The most honest summary, from researchers who've reviewed the field: the serif/sans choice has a much smaller effect on readability than font size, line length, line height, contrast, and the reader's familiarity with the typeface.
3. So why does pairing serif + sans for headings vs. body still feel right?
Because it solves a different problem than raw legibility:
Hierarchy at a glance. Two distinct font classes signal "this is a heading, this is body" before the reader processes any words. Size and weight do this too, but adding a class change makes it unambiguous.
Scanning behaviour. On screens especially, readers skim before they commit. Different families help headings act as visual landmarks.
Tonal contrast. Serifs read as more traditional/literary; sans as more modern/utilitarian. Pairing them lets the heading and body play complementary tonal roles.
Display vs. text optimization. Many serifs are designed to shine at body sizes; many sans are designed for display clarity at large sizes. Using each at its sweet spot is just good craft.
None of this requires the pairing to be specifically serif + sans. Two serifs (one display, one text) or a serif/sans superfamily work for the same reasons.
4. Practical principles for your work
For broad use across long-form reading and UI:
Default to two identifiably different fonts for heading vs. body when you want clear hierarchy with minimal effort.
Match x-heights between the two — this matters more than the serif/sans distinction. Mismatched x-heights make the page feel disjointed even if the fonts are "supposed" to pair.
Pick one font to lead (usually body, since there's more of it). The heading font supports the body, not the other way around.
Contrast through a combination of family, weight, and size — not just family. A bold sans heading over a regular serif body has three layers of contrast working together.
Consider a superfamily (Source Serif + Source Sans, IBM Plex Serif + Sans, Inter + a serif companion) when you want pairing safety with minimal risk.
Don't expect the pairing to make body text more readable. Choose the body font for legibility at your target size and line length first; choose the heading font to complement it second.

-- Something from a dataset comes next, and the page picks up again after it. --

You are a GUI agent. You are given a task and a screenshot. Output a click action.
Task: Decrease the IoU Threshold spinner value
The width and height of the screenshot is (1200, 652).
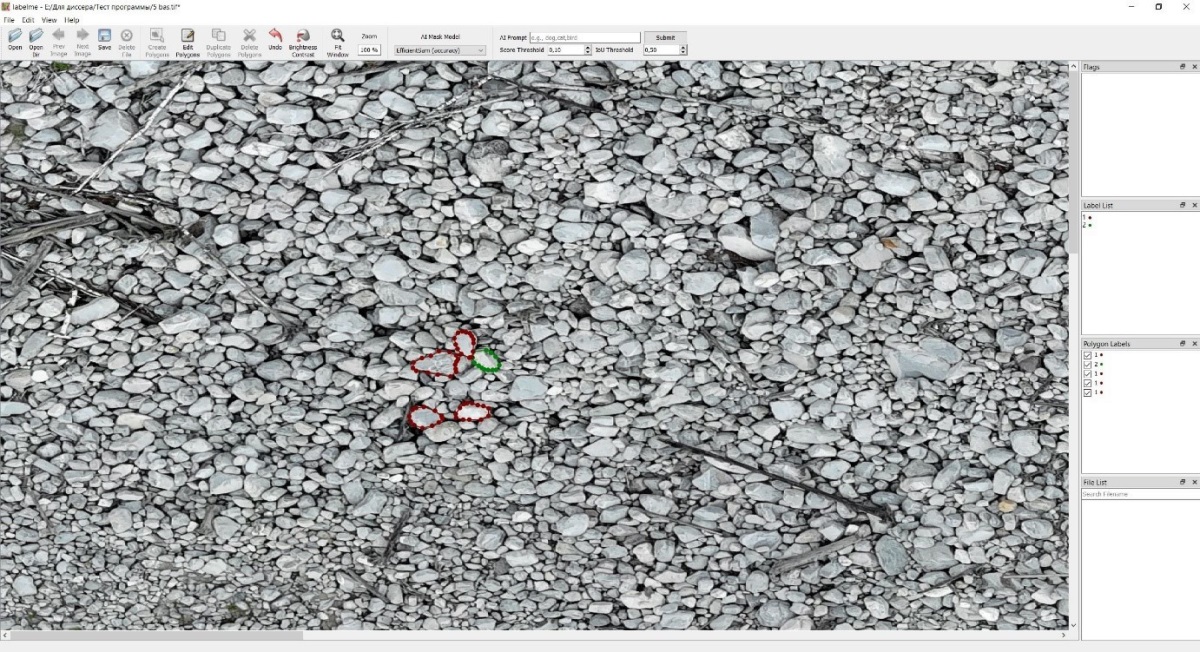683,52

For screen-first products, body legibility comes from size, line-height, line-length and contrast — not from whether the font has serifs.
5. Key sources
Robert Bringhurst — The Elements of Typographic Style (4th ed., 2012)
Matthew Butterick — Practical Typography, "Mixing fonts" — https://practicaltypography.com/mixing-fonts.html
Jim Felici — The Complete Manual of Typography (general reference on pairing principles)

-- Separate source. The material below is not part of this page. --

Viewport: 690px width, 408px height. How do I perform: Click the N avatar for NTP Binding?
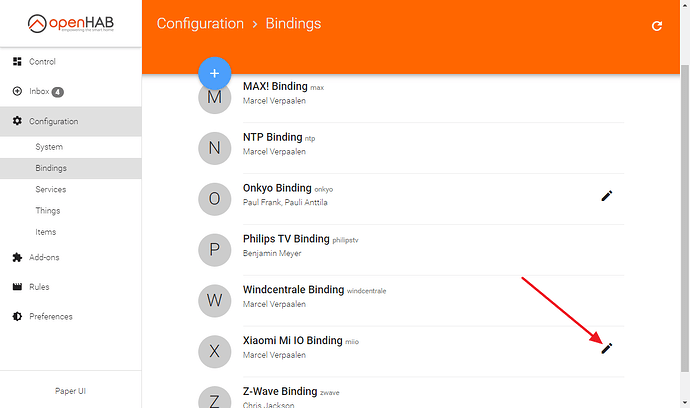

Smashing Magazine — "Best Practices of Combining Typefaces" (2010) — https://www.smashingmagazine.com/2010/11/best-practices-of-combining-typefaces/
Fiona Raeside-Elliott — Book Design Made Simple, "Combining serif and sans serif fonts" — https://www.bookdesignmadesimple.com/combining-serif-and-sans-serif-fonts/
Sarah Hyndman — Type Tasting, on serif vs sans serif font psychology and BBC Reith research — https://www.typetasting.com
Richardson, J.T.E. — The Legibility of Serif and Sans Serif Typefaces (Springer, 2022) — meta-review of the empirical literature
Bernard, M., Mills, M. et al. — multiple readability studies (cited widely in HCI literature)

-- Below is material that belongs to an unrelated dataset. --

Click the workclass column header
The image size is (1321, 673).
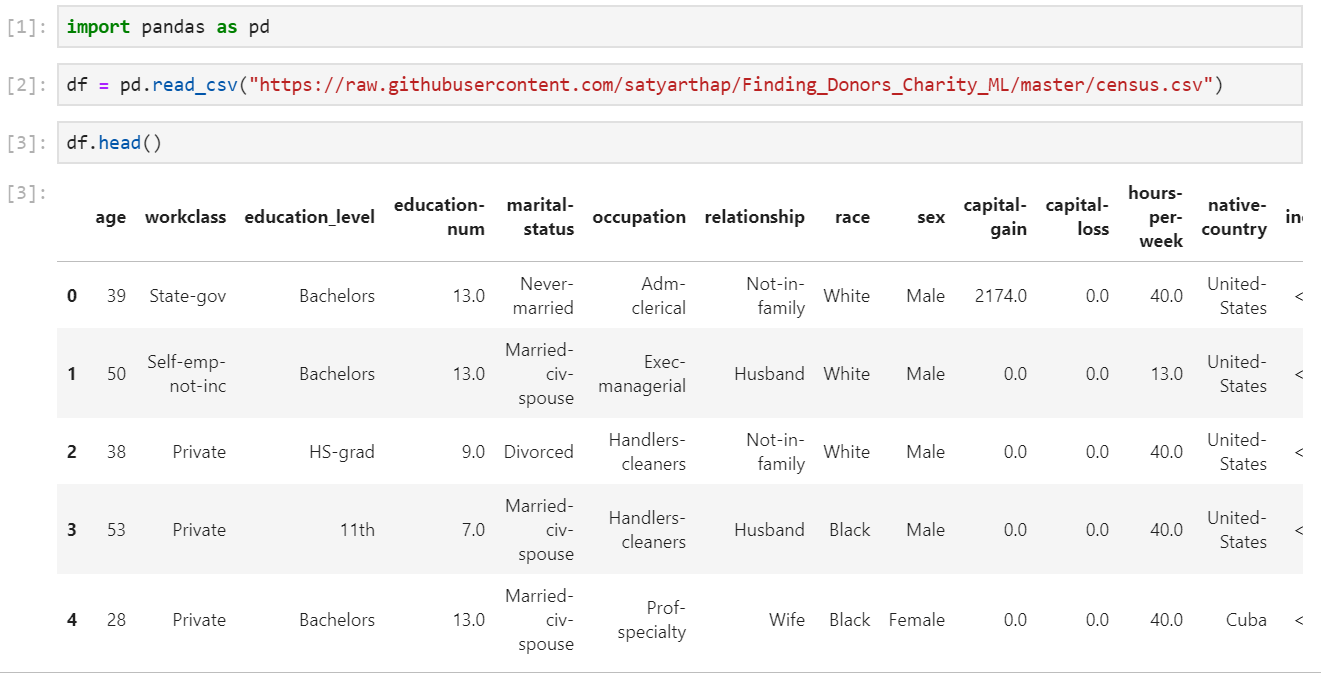point(186,217)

Journal of Visual Impairment and Blindness — review of 18 studies on typeface legibility for low-vision readers
Rello, L. & Baeza-Yates, R. — readability research, including dyslexia-focused studies
The Readability Group / Bruno Maag — ongoing research on readable type, including the BBC Reith project
6. Where you might have read this originally
Given your background and what you describe, the most likely sources are:
Bringhurst's Elements — the canonical reference, most designers encounter the pairing idea here first
Butterick's Practical Typography — free online, widely shared in dev/design circles
Smashing Magazine's typography articles — common reading for web devs
Thinking with Type by Ellen Lupton — another common gateway, very accessible
If you remember an "important typographer" specifically and a longer-form treatment, Bringhurst is the strongest bet. If it was a punchy, web-friendly piece, Butterick.